Oldenburg - „Und täglich grüßt das Murmeltier“ – kaum kratzt der VfB Oldenburg an der Tür zum Aufstieg in die Dritte Liga, flammt sie wieder auf, die Diskussion über einen Stadionneubau. Der VfB geht als Erster der Süd-Staffel in die Aufstiegsrunde und muss zwar noch, wenn er auch dort Meister werden sollte, Aufstiegsspiele gegen den Meister der Regionalliga Nordost bestreiten. Das Problem, in Oldenburg über keine geeignete Spielstätte für den Profifußball zu verfügen, stellt sich aber schon heute mal wieder.
Vor wenigen Tagen hatte VfB-Geschäftsführer Michael Weinberg im Zusammenhang mit einem Lizenzantrag beim DFB das Stadion zum Thema gemacht. In der 3. Liga müssen die Clubs über Arenen mit Flutlicht verfügen. Auch eine Rasenheizung wird gewünscht, beides gibt es im Marschwegstadion nicht.

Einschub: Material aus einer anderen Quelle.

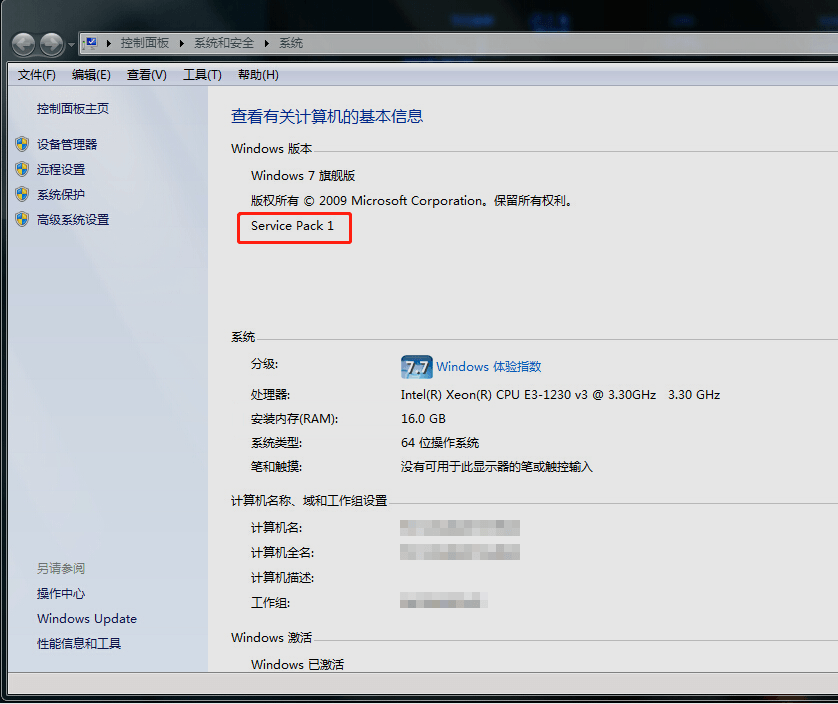Open the 工具(T) menu
Viewport: 838px width, 704px height.
pyautogui.click(x=202, y=75)
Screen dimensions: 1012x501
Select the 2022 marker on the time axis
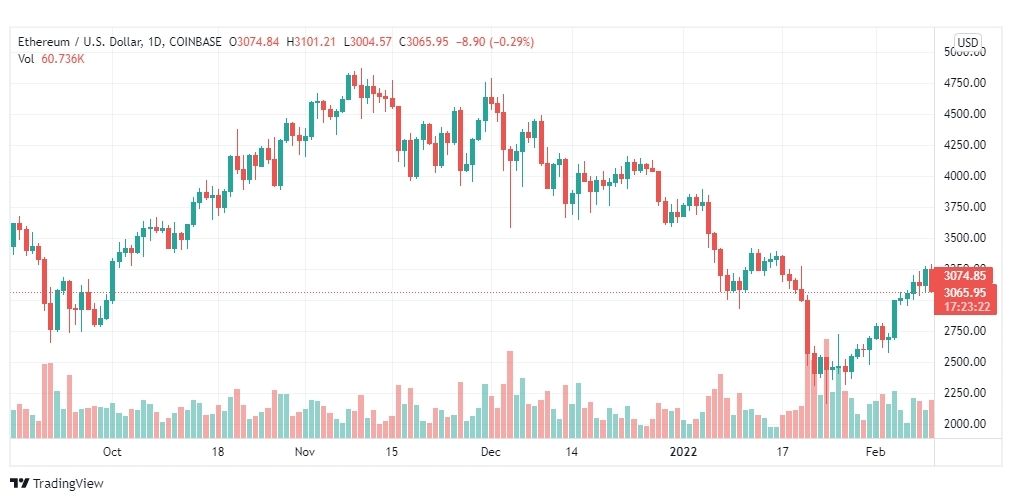[x=683, y=452]
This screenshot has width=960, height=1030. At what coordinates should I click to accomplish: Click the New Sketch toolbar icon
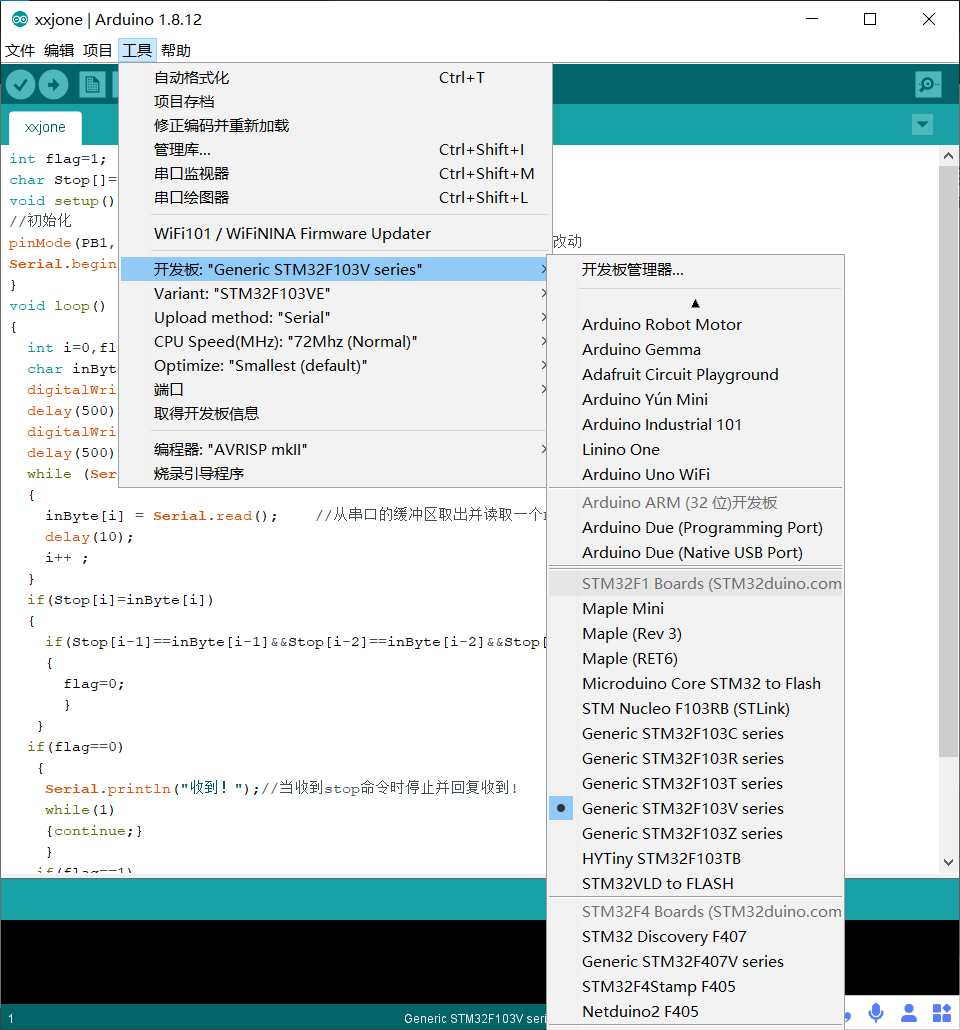pos(91,84)
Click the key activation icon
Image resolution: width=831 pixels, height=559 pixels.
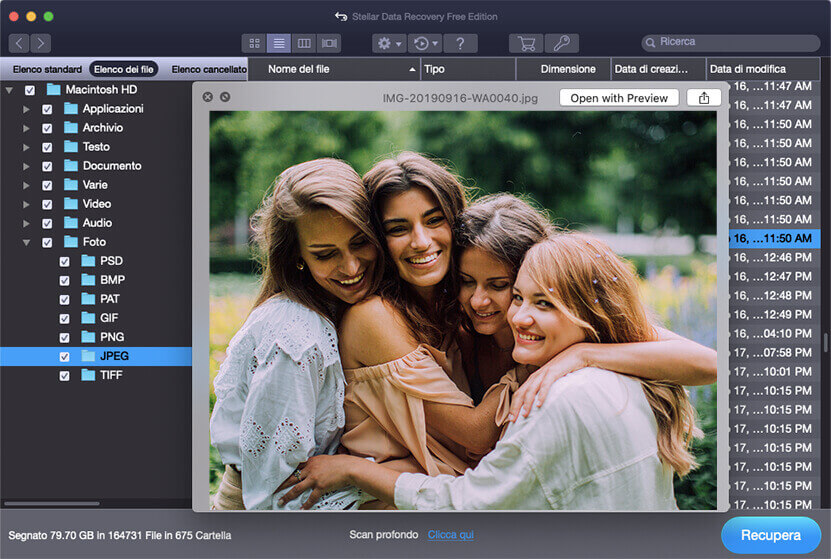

Der Geschäftsführer hatte deshalb laut über Spielverlegungen nach Wilhelmshaven nachgedacht, weil der DFB die Mindestgröße der Stadien für die Dritte Liga auf 5001 Zuschauer herabgesetzt hat und das 7500 Zuschauer fassende Jadestadion mit einer Flutlichtanlage ausgestattet ist.
Einer Diskussion über einen Stadionneubau stehen unterdessen die Oldenburger Grünen offen gegenüber, erklärte Fraktionssprecher Oliver Rohde auf Nachfrage. Großbauprojekten sehe man mit Blick auf den Verbrauch sogenannter „grauer Energie“ bei der Produktion und Verarbeitung von Materialien aber grundsätzlich kritisch. Gesprochen wurde über das Thema Stadionneubau bei den Bündnisverhandlungen mit der SPD-Fraktion nicht.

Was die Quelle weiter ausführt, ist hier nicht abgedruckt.